Here are some pictures of me and my buddy Kevin Lavin's jeep at the Camp Clark Battle in Nevada Mo. You can see we had a great time. I'm in picture IMG000200-20100116-0740. This is a '43 Willys jeep that Kevin and I restored. We were towing a 1945 WWII style Jeep trailer that weekend. Man did that trailer come in handy. Kevin is a new jeep driver, and doesn't have alot of time driving a stick shift. I'll send you some pictures of my Jeep when I get the engine back from the engine rebuilders. The engine has all it parts from Kaiser-Willys in it. More photo's to come. - Scott Wilke
Mike, Here is the 3rd shot of the 43 Willys. It has been authenticated as original, released to the Quartermaster Corp, United States Army on March 14, 1943. The numbers on the glove box plates and the frame match and were verified by the Director of The Americans in Wartime Museum in Aden Va. If you want more info, facts, proof or pics just let me know. It looks a lot better now, this was the day she came home to my place last July. She's loaded with Kaiser stuff. You stopped 7 leaks, one more in the front differintial to get yet and a little slop in the steering to get out. Runs like new.(so far) Wayne sends Sergeant Wayne L. Miller Mike, I'm going to send you one more good close up. If you want motor of interior shots tell me and I'll shoot them for you.
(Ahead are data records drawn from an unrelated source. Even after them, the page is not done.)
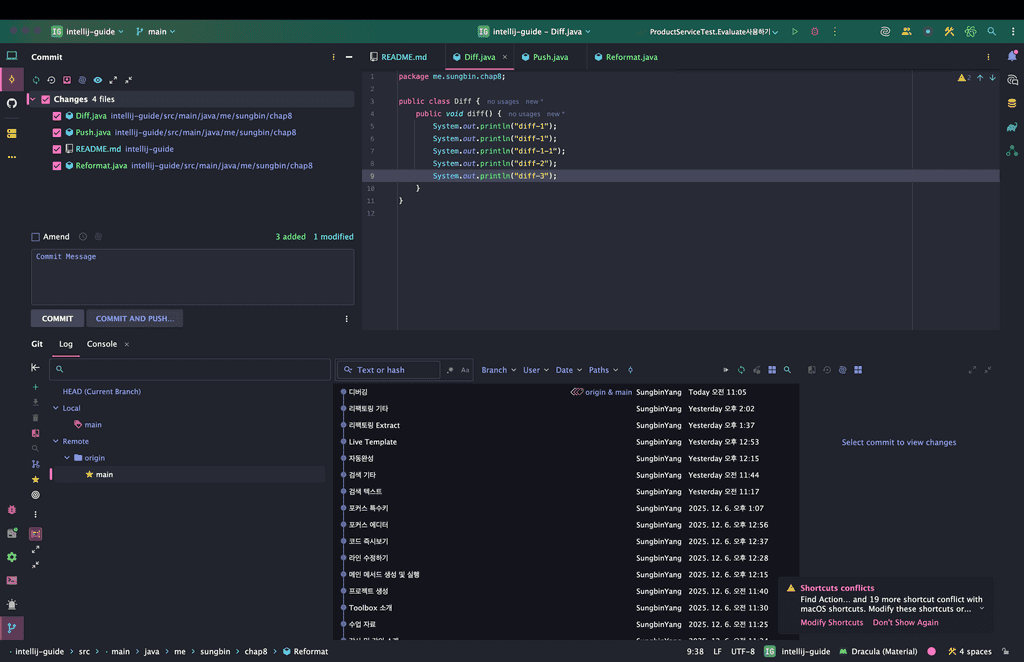1024x662 pixels.
Task: Open the Notifications bell icon
Action: [1012, 57]
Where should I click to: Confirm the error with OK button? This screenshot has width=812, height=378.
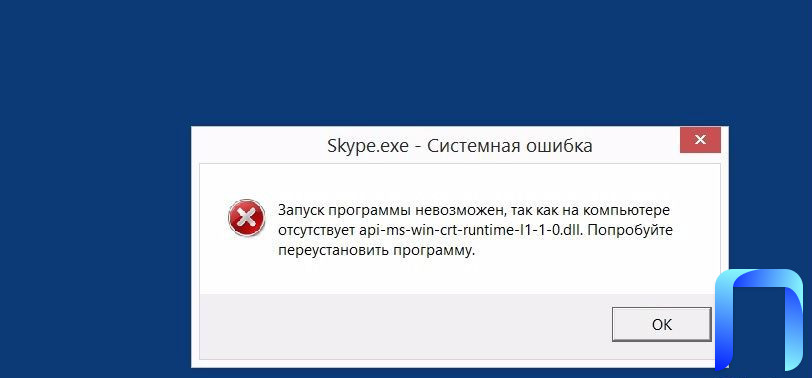(x=661, y=324)
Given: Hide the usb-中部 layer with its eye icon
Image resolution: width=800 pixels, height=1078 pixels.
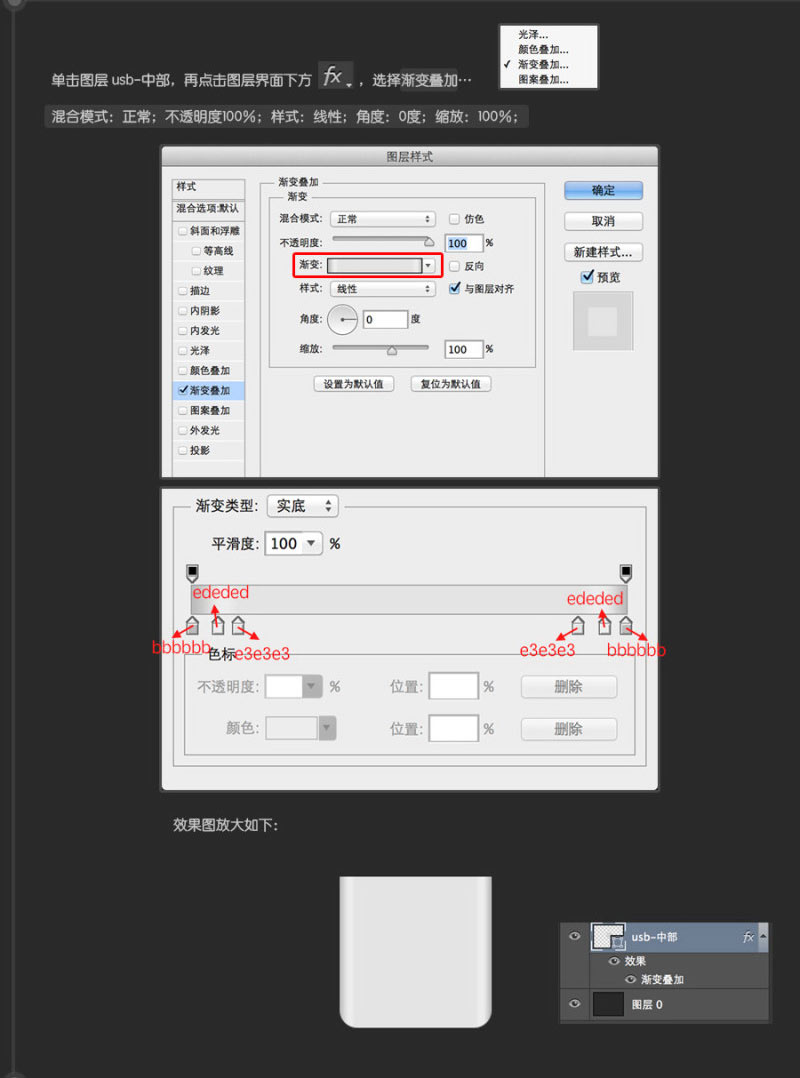Looking at the screenshot, I should 575,937.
I found this 1943 Willys MB sitting at an old gas station just before they put a For Sale sign on it last July. The trailer is a Bantam Car Company T-3 It was fully equiped except the grease gun and the tool kit that I'm working on now. It now has Kaiser Willys brakes, starter buttom, horn kit, wheel seals, seat cover, etc.. It just gets better. Came in first in Classic Jeep catagory in the 09 Northern Va Jeep Association Contest out of 70 Jeeps. She will be in about 13 Parades in the Wasgington DC area this year to include down Constitution Avenue in two National Parades on Veterans Day and the 4th of July. A proud member of MVPA and Washington Area Blue and Gray Military Vehicle Trust. Sergeant Wayne L. Miller
Willys MB Slat Grill, Frame number: 106128, December 1941, Body number: 6652. More than 90% of the typical Early MB parts are there, such as: pancake air filter, gas-meter, gas tank with small opening, brass window latches, solid disk rims, etc... I bought the vehicle somewhere in 1975, see the picture with the red MB. The trailer behind the Slat is a British GS-trailer of 1944. Please feel free to contact me if you do have any questions. Enjoy the pictures.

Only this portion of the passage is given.